Who Pays for the Wedding?

If someone told you that you’d lose nearly $30,000 in four years, would you consider that a good investment?

 
Consider this: According to 2005 U.S. Census Bureau and the National Center for Health Statistics, 1.2 million women annually become first time brides at an average age of 25.3 years old.
 
The $50 billion wedding industry reports that the average wedding costs $27, 850, with the number of wedding guests averaging 165 people. One third of those weddings are paid for by the bride’s parents! We don’t have figures on how many parents take out loans or tap into their retirement savings to pay for the wedding.
 
But those same government agencies report that the median age at first divorce for women is 29 years old.
 
A ‘perfect wedding’ is part of the bride’s conditioning, her fantasy day since she received a Barbie doll for Christmas. She has been planning this wedding in her imagination for years. It doesn't work without a groom.
 
Have you ever met a man who fantasizes about his wedding day? I haven't. Few men besides wedding planners think about weddings. There is no Modern Groom magazine.

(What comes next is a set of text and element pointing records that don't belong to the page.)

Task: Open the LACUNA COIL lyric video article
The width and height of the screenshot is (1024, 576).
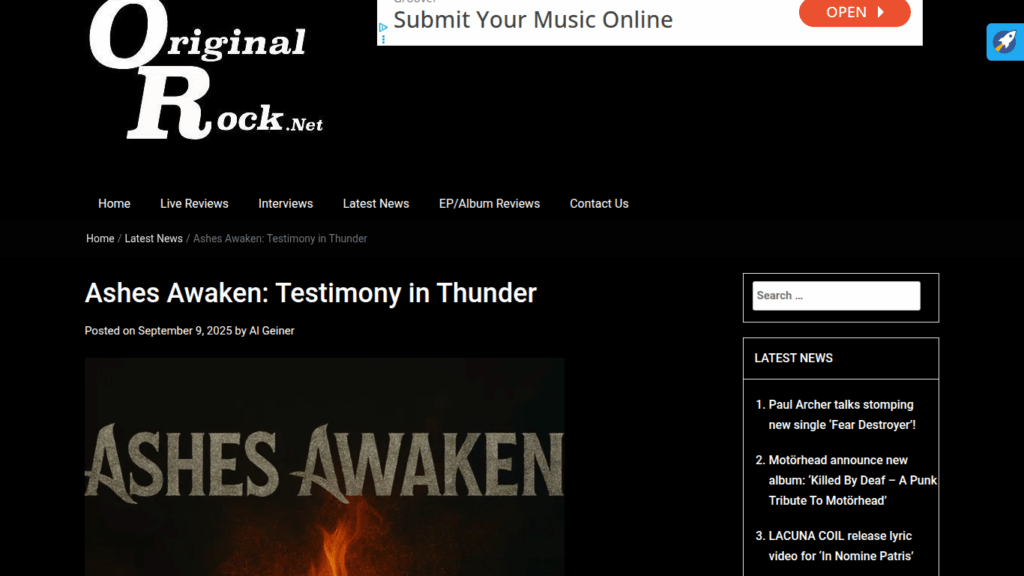Action: (840, 546)
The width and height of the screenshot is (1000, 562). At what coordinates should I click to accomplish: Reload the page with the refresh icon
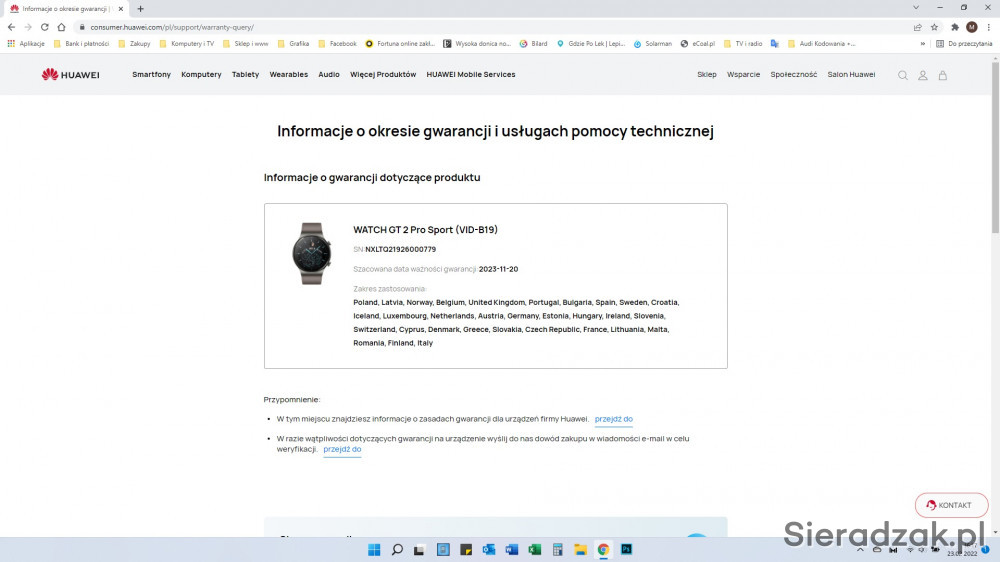[44, 27]
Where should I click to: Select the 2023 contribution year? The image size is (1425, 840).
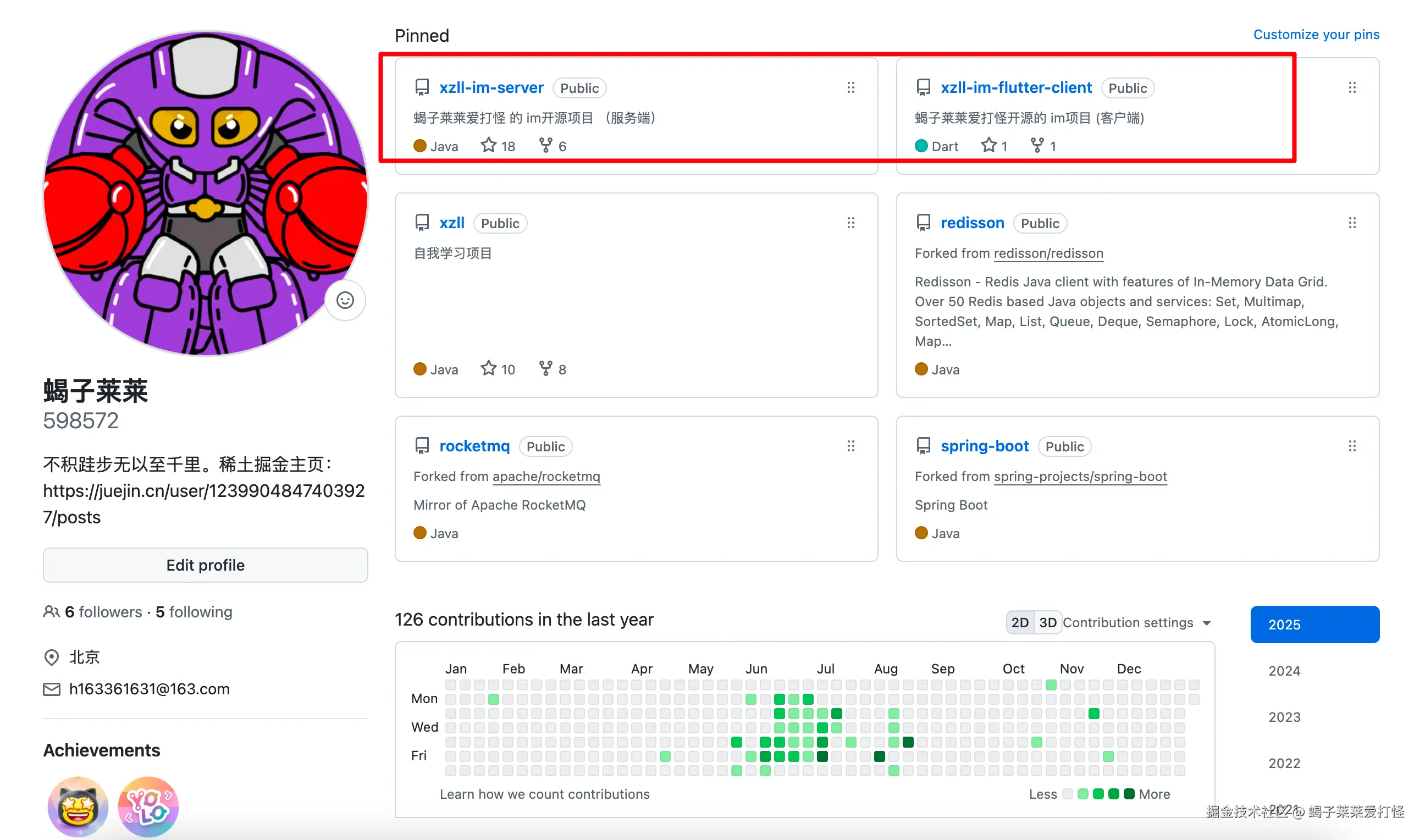coord(1284,717)
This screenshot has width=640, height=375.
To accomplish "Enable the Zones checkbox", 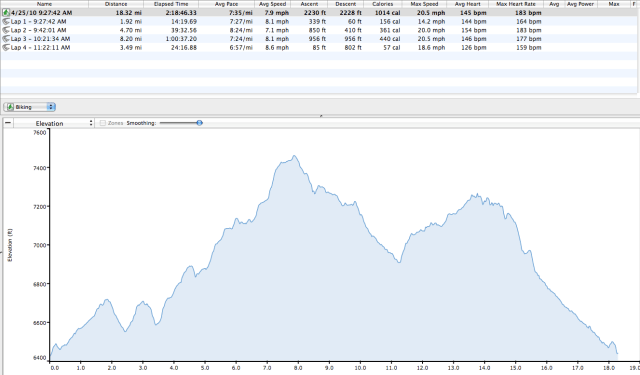I will pos(103,123).
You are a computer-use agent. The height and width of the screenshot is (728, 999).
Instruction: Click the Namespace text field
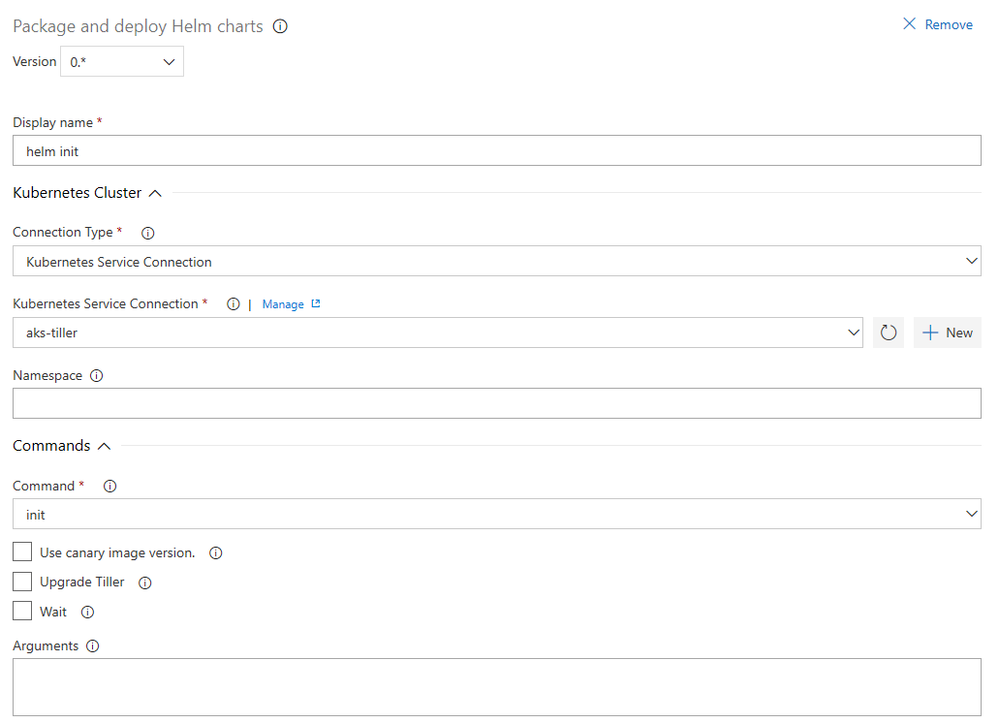497,404
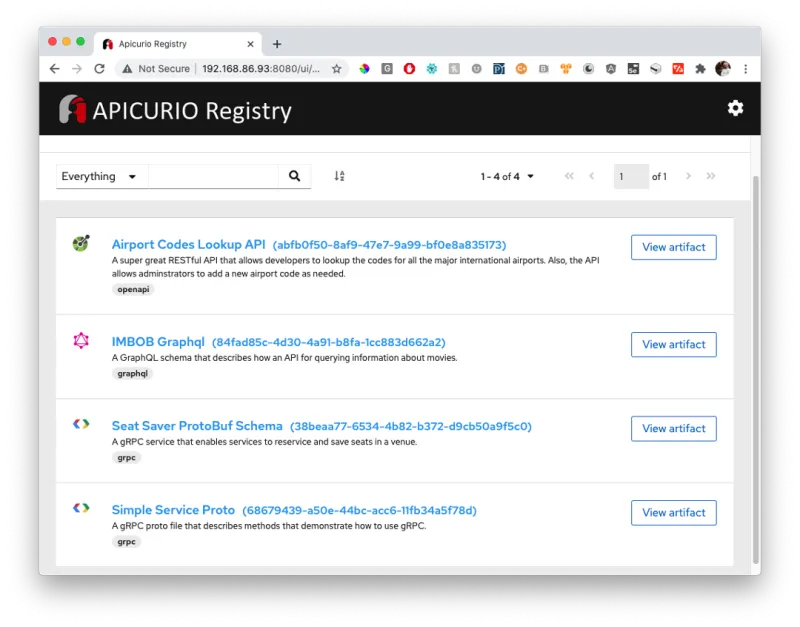Click the proto icon beside Simple Service Proto
This screenshot has width=800, height=627.
coord(80,507)
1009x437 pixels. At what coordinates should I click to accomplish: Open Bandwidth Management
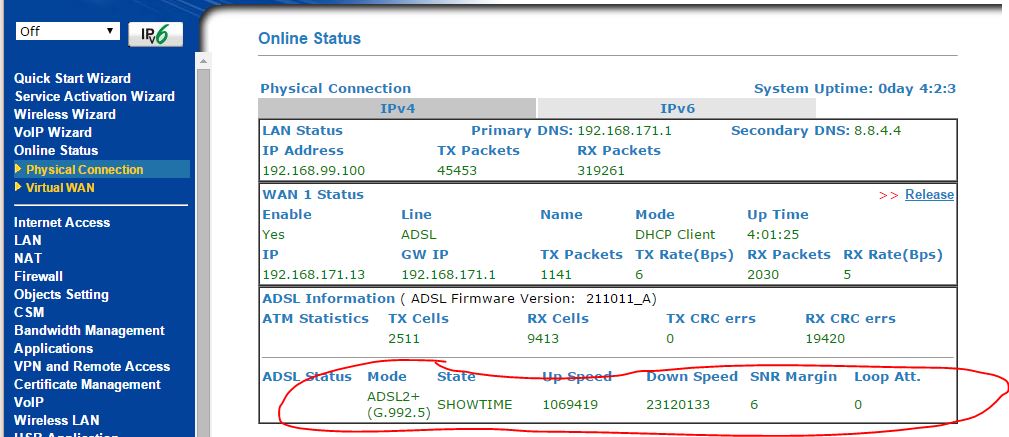coord(89,330)
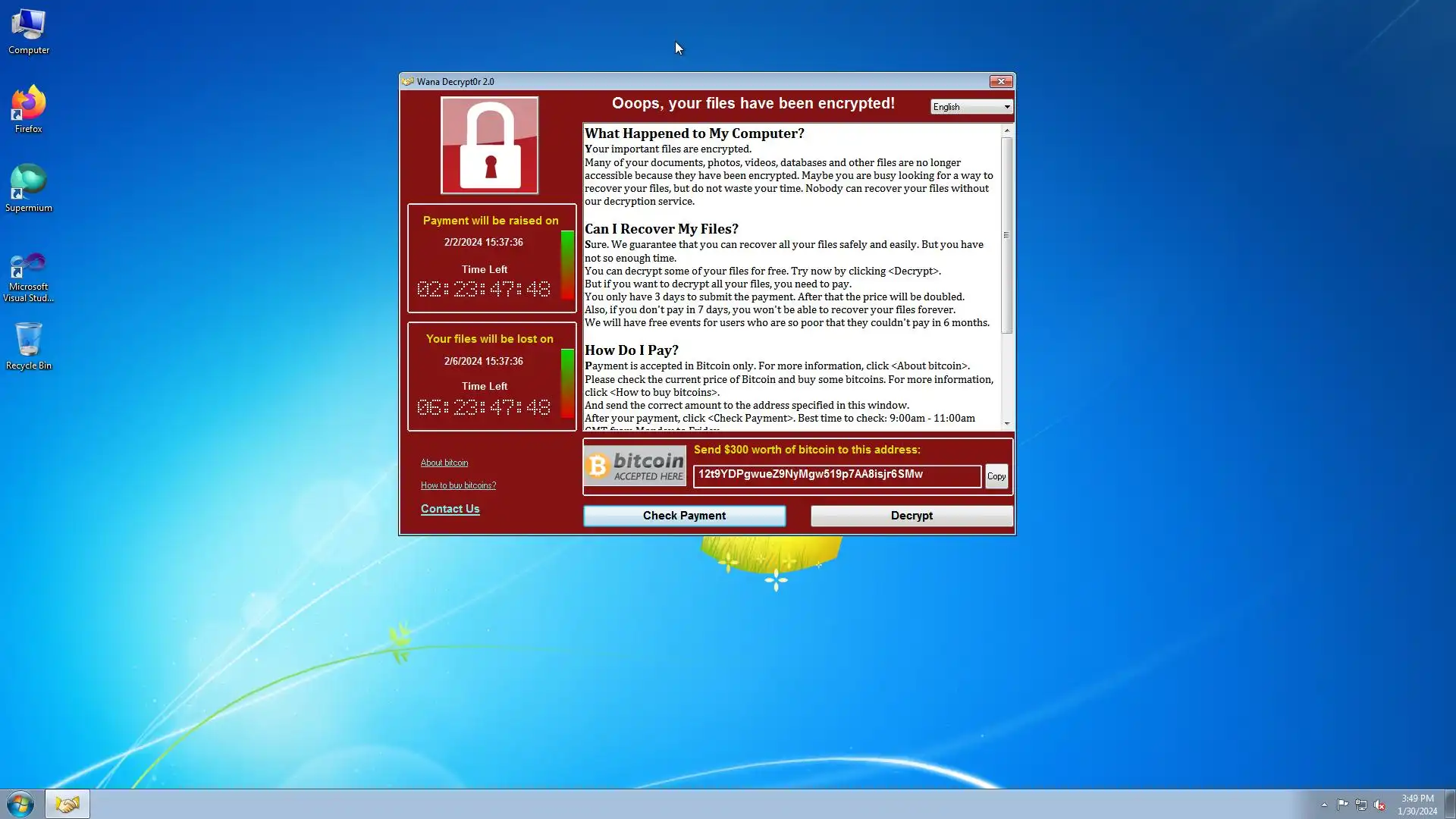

This is the bride’s big day ; the groom is part of the scenario. It's performance art for him. He’ll go along with it he's not paying for it.
 
I think if bride and groom can’t pay for 80 percent of their own wedding, they should postpone it until they can. They might work harder at the relationship if they were investing their own money, thereby leaving mom and dad more assets for their retirement.